JAKARTAHYPE.COM - Musim panas 2026 di Eropa diwarnai oleh gelombang panas yang tak tertahankan, membakar sejumlah negara dengan suhu yang meroket. Kondisi ini tidak hanya mengancam keselamatan warga tetapi juga memicu serangkaian kebakaran hutan yang meluas.

Beberapa wilayah di benua biru dilaporkan mengalami lonjakan suhu yang signifikan dalam beberapa pekan terakhir. Suhu udara di beberapa titik bahkan dilaporkan menembus angka mengerikan, mencapai 40 derajat Celsius, menciptakan kekhawatiran akan dampak yang lebih luas.

Negara-negara yang merasakan dampak terparah dari fenomena alam ini meliputi Inggris, Spanyol, Prancis, Portugal, Italia, Yunani, serta kawasan Balkan. Negara-negara ini kini berjuang menghadapi ancaman kebakaran hutan yang dipicu oleh cuaca ekstrem.

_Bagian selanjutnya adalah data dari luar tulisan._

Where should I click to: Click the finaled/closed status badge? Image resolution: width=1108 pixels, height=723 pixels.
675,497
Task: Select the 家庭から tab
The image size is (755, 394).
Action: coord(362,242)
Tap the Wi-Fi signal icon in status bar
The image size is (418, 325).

Spanyol menjadi salah satu episentrum dari krisis suhu tinggi ini. Sejumlah kota besar di negara tersebut mencatat rekor suhu tertinggi yang belum pernah terjadi sebelumnya dalam dekade terakhir.

Badan Meteorologi Spanyol, Aemet, mengonfirmasi bahwa kota Barcelona mencatat suhu udara mencapai 40,7 derajat Celsius pada tanggal 8 Juli. Angka ini merupakan rekor tertinggi yang tercatat dalam kurun waktu 112 tahun terakhir di wilayah tersebut.

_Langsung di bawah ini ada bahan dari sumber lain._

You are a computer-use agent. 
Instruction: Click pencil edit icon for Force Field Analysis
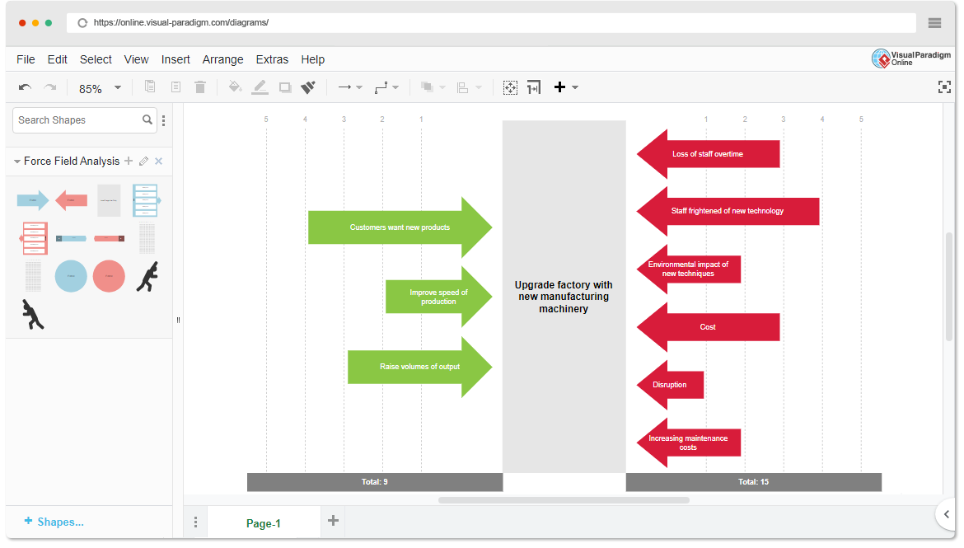(143, 162)
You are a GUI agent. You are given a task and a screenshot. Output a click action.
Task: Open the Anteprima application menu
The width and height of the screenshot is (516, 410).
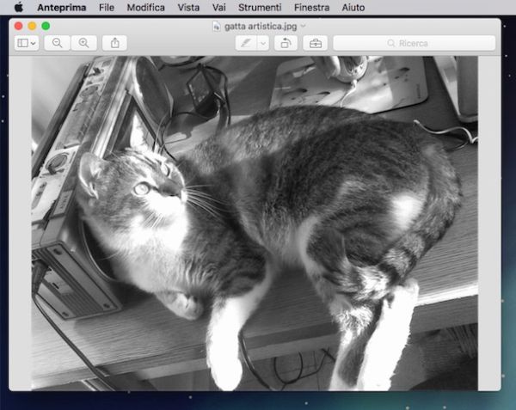coord(62,7)

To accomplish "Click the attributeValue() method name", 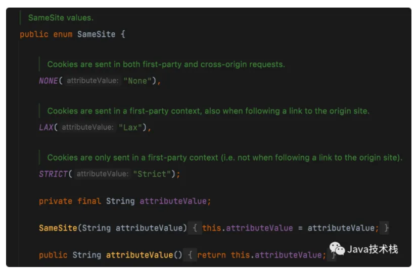I will click(140, 255).
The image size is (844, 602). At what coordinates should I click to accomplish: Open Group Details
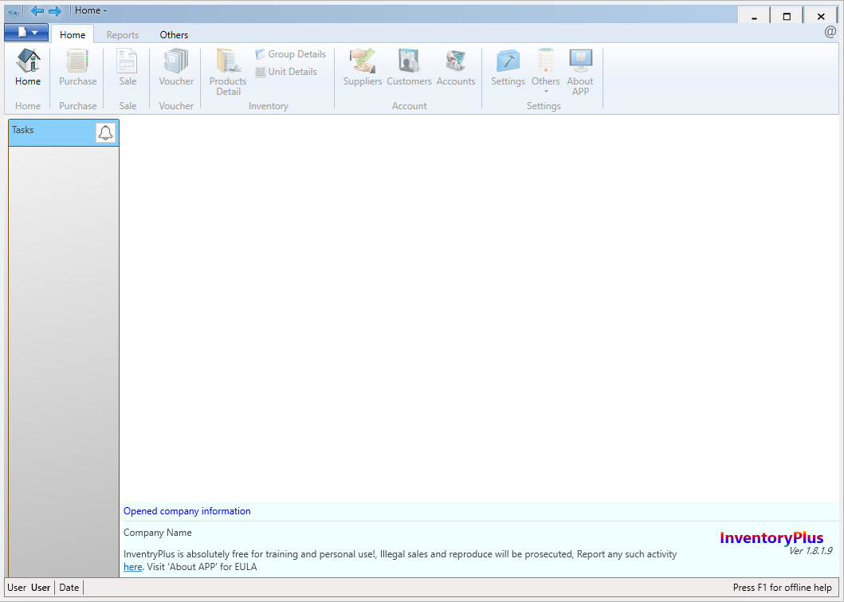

Gelombang panas yang melanda Eropa ini secara langsung berdampak pada aktivitas perjalanan wisata. Banyak destinasi wisata populer kini menghadapi tantangan serius dalam menjaga keamanan dan kenyamanan para pengunjung.

Wisatawan yang berencana mengunjungi negara-negara terdampak di Eropa dihimbau untuk meningkatkan kewaspadaan. Informasi terkini mengenai kondisi cuaca dan peringatan keselamatan perlu terus dipantau untuk menghindari risiko yang tidak diinginkan.

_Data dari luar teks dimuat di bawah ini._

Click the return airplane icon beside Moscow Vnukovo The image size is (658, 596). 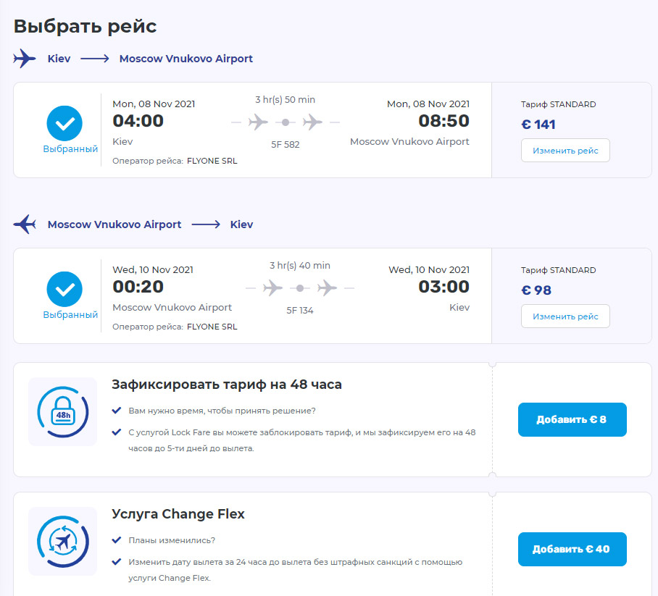(25, 224)
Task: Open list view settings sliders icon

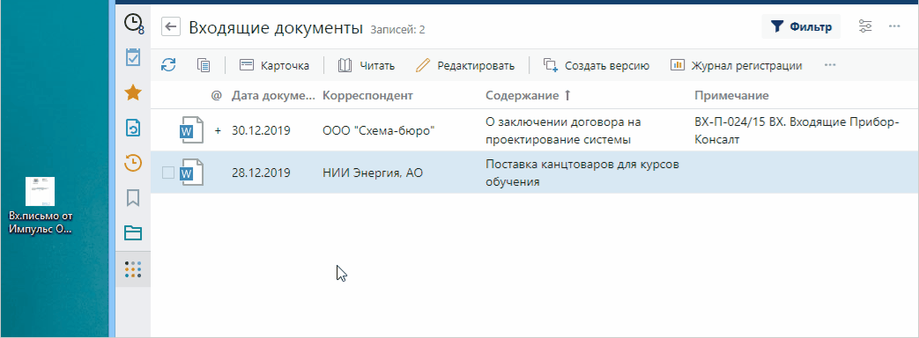Action: [x=865, y=26]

"Suhu di beberapa wilayah bahkan menembus 40 derajat Celsius, memicu kebakaran hutan hingga mengganggu aktivitas perjalanan wisata," demikian dilaporkan dalam sumber berita.

"Spanyol menjadi salah satu wilayah yang paling terdampak," demikian disebutkan dalam pemberitaan.